April 01, 2007

 

Google's Teaspoon Project...

Just have to promote google's teaspoon project. Read carefully, it's very easy to follow and you might be tempted to order this kit from google... Before you do, don't forget it's April 1 today... :-)

Have been slacking off here with the tech advice. Sometimes I get very surprised what can stump people. Some things that are second nature to many of us is so new to others that we just don't realize that we no longer remember the beginning of the learning curve.

One of my friends is just now getting her feet wet on the Internet. She wants to use email and surf a little. That's all. I've set her up with the google bar in her browser and she is searching and finding already like a pro. She is fine with sending emails or responding to them. But as soon as she wants to save an attachment and find it again later, or use anything else but 'Send' or 'Reply' she gets into trouble. Here is a great website for beginners.

I keep repeating to her that much of what you can do in the program you are in is already on your screen.

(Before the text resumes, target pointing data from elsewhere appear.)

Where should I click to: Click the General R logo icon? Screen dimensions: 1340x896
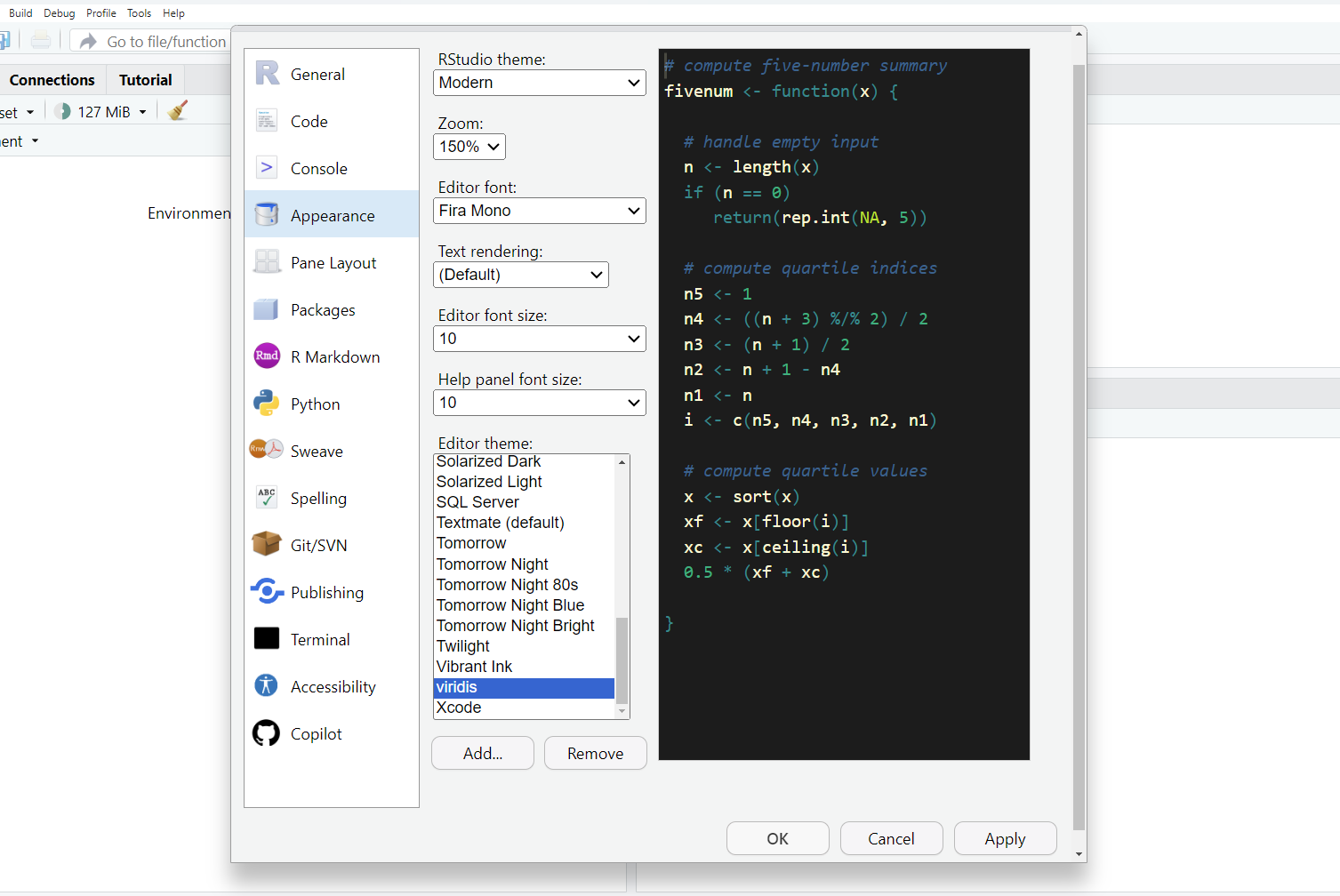(x=267, y=74)
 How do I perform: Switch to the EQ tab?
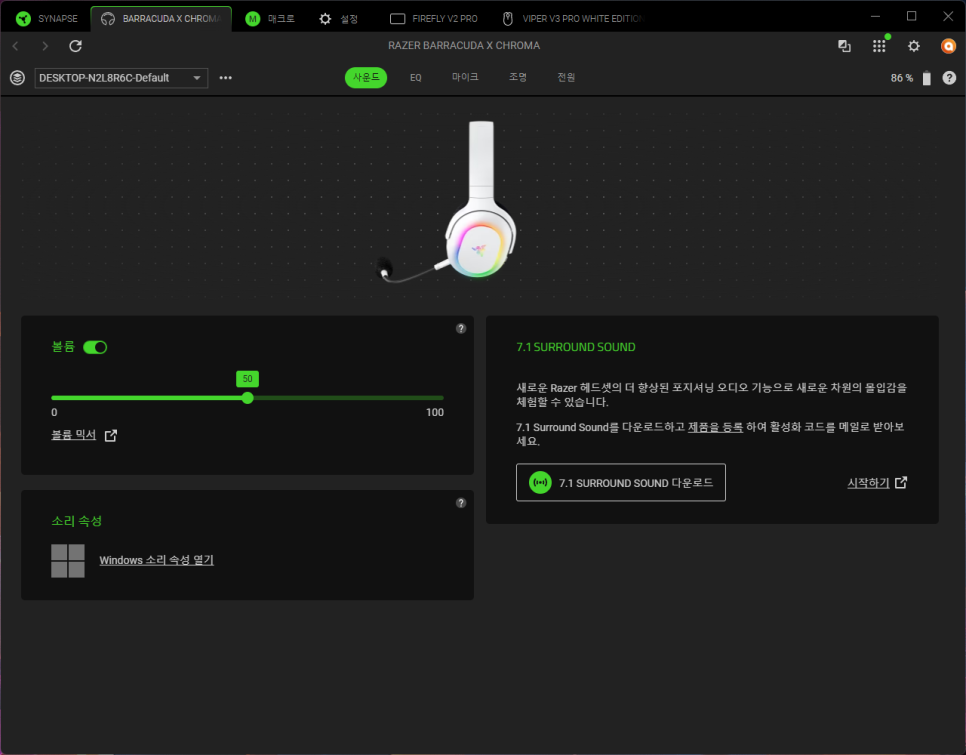[x=416, y=78]
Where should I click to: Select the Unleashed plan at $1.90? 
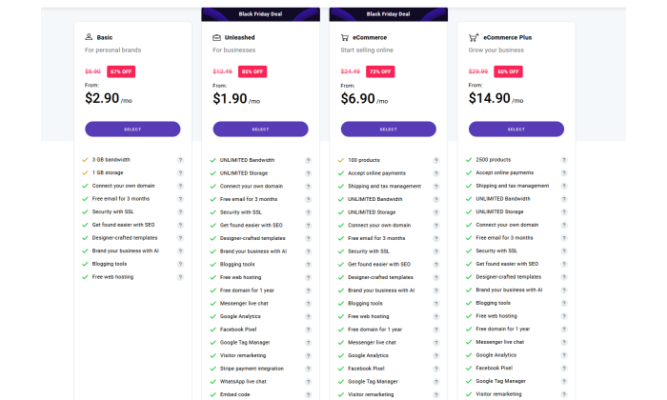click(x=260, y=129)
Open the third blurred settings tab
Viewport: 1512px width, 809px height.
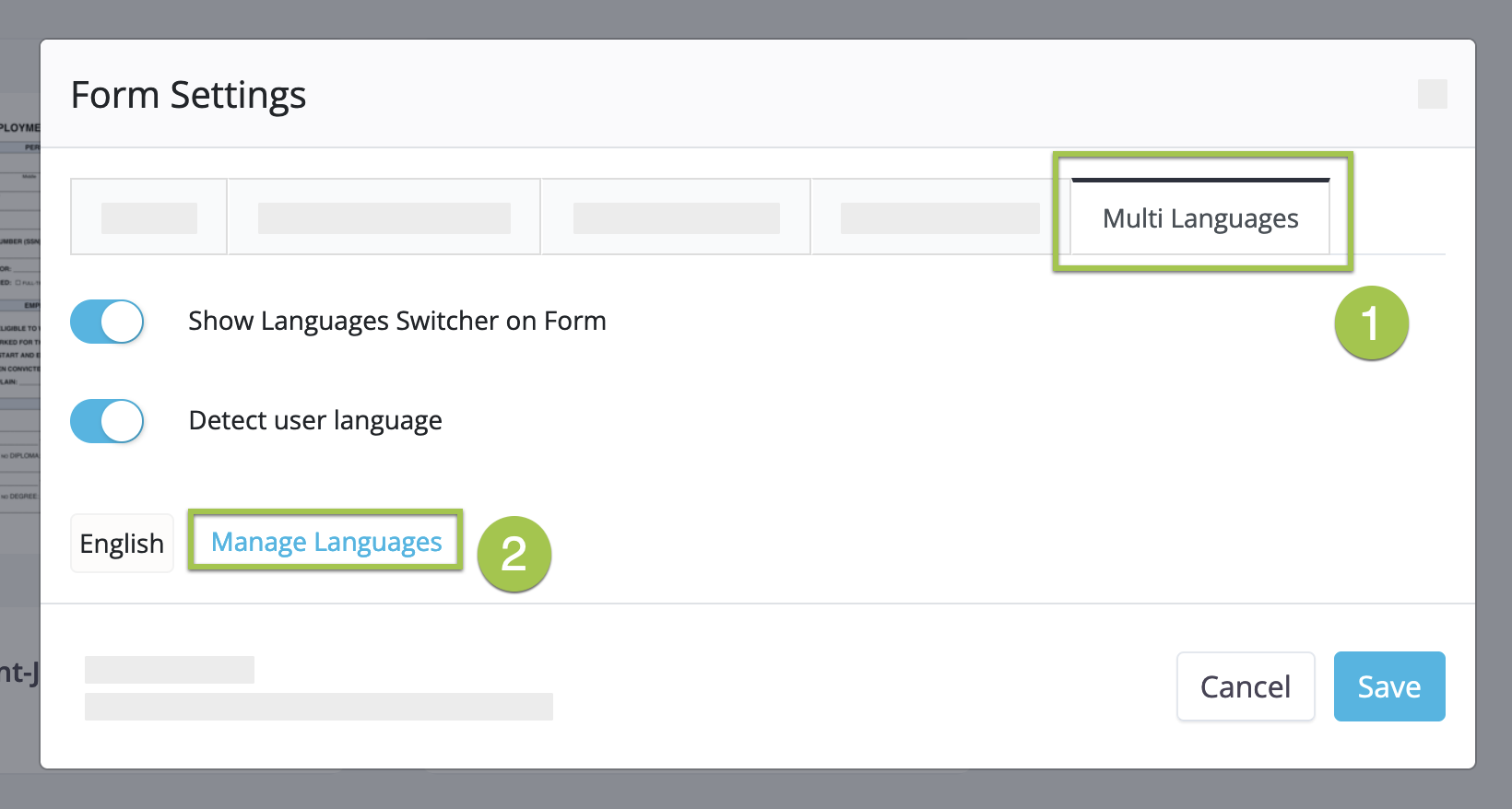point(676,217)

Read your screen. There are certain conventions that are the same from program to program. The most obvious or context relevant functionality is shown as icons. In a browser those would be icons like 'Back', 'Forward', 'Refresh', 'Stop', 'Home', etc. In your email program the icons are probably 'New', 'Print', 'Delete', 'Reply', 'Forward', 'Send/Receive', etc... you get the picture.

Where it gets a bit more involved is in the menu bar at the very top of the window. Most programs have: 'File', 'Edit', 'View', 'Tools', 'Help'. Clicking on those menus will reveal to you what you can do with the program you are in. Explore them. Every time you want to do something and are not sure how, look at the screen, read what's right in front of you, click on those menus and check what is available to you.

The most important one of those menus is 'Help'. Start using 'Help', pressing [F1] will bring up the program's 'Help', use it and learn.